*** Source data Section Begins ***

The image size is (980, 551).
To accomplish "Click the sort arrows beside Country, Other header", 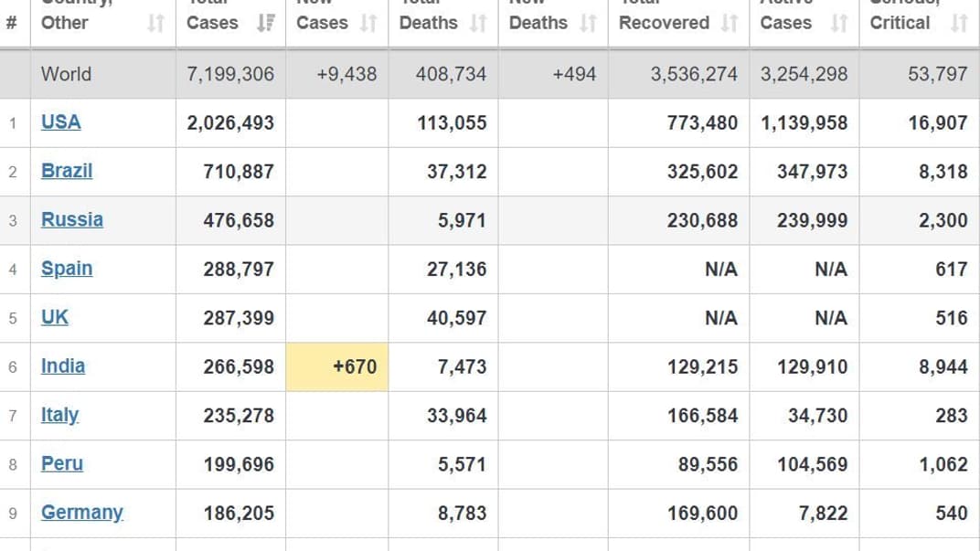I will [x=155, y=23].
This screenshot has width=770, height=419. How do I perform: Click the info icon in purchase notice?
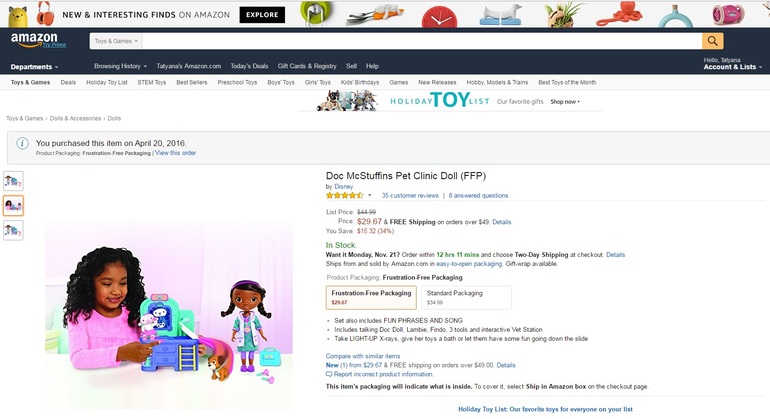pos(23,144)
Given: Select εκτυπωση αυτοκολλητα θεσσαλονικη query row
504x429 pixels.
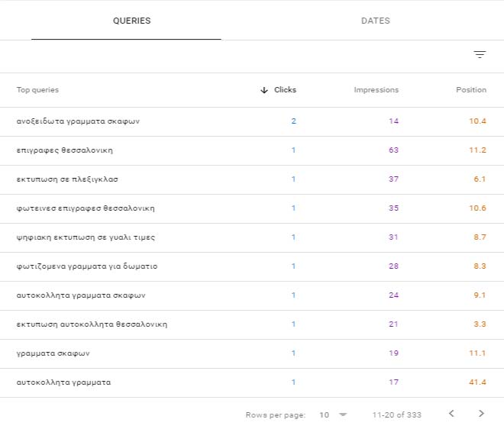Looking at the screenshot, I should 92,324.
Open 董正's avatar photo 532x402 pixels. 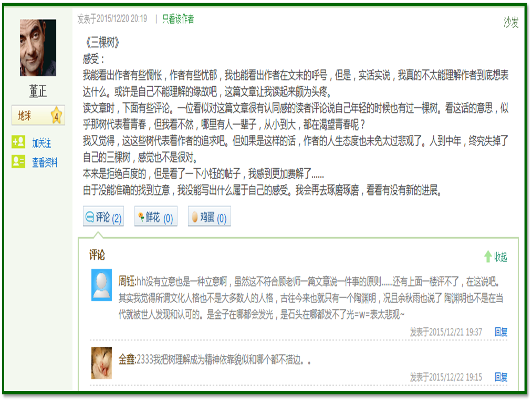click(x=38, y=47)
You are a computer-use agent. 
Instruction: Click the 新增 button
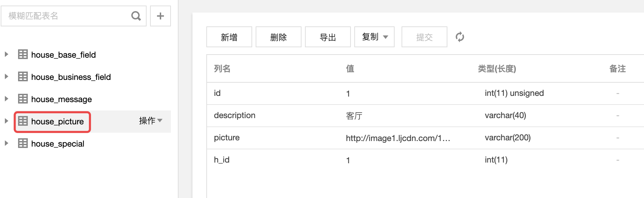229,37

*** Source data Section Ends ***

## What the task requires
Reproduce exactly the lines above from the one with "You are a computer-use agent." through the last line of the data, keeping both ends and dropping the pictures.

## Output for this task
You are a computer-use agent. 
Instruction: Click the 新增 button
229,37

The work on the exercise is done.